Submitted by the Grange
Join the San Juan Island Grange on May 9 for a thoughtful discussion of how we can approach gardening, farming, forestry and land management with a more nuanced understanding of invasive species. How can we mimic nature in managing the overabundance of a particular species? The event is part of the San Juan Island Grange Lecture Series at 7 p.m. at Grange Hall. The lecture follows a 6 p.m. potluck.
Tao Orion is the author of “Beyond the War on Invasive Species: A Permaculture Perspective on Ecosystem Restoration.” She is passionate about linking restoration with the thoughtful design of human and non-human habitat. Orion lives with her family near Eugene, Oregon, and is a permaculture designer, educator and farmer.
How do we deal with the rising tide of invasive species spreading throughout our island and our world? What role are these plants and animals playing in the ecosystem and how did they get here? We live in an era of unprecedented concern for the damage being done to the natural world, but also an almost equal level of concern about plants and animals out of place. In a world beset by pollution and climate change, are invasive species just one more nail in the coffin, or a sign that life will find a way?

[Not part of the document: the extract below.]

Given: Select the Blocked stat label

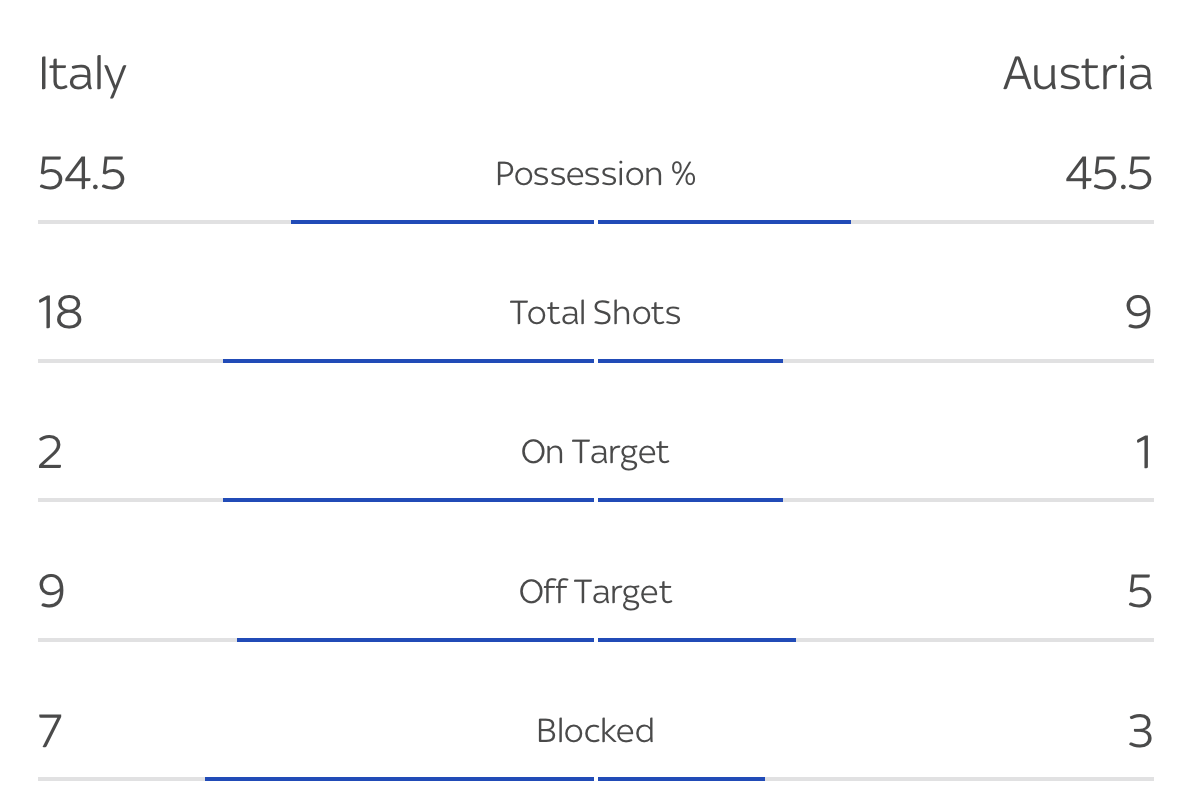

Invasive species and invasive plants, in particular, pose a complex challenge for our society. Thorny and poisonous weeds proliferate alongside roadways and in our hayfields while others spread anywhere footsteps touch. Yet some of these invaders perform essential functions providing food and habitat for wildlife while we destroy them with toxic herbicides in the name of environmental restoration. Some species create monocultures that smother diversity, yet hold potent medicinal properties or have other vital uses waiting to be harvested. Wherever we disturb the soil, something will take root whether we like it or not.
Join the Grange for a meal, or just come for the lecture. The Grange is nonpartisan, and so is this event. All are welcome, including kids. Part of the Grange Lecture Series, organizers strive to support a resilient community of growers, makers and keepers to foster social and political engagement and to maintain the hall as a home for celebrations and programs.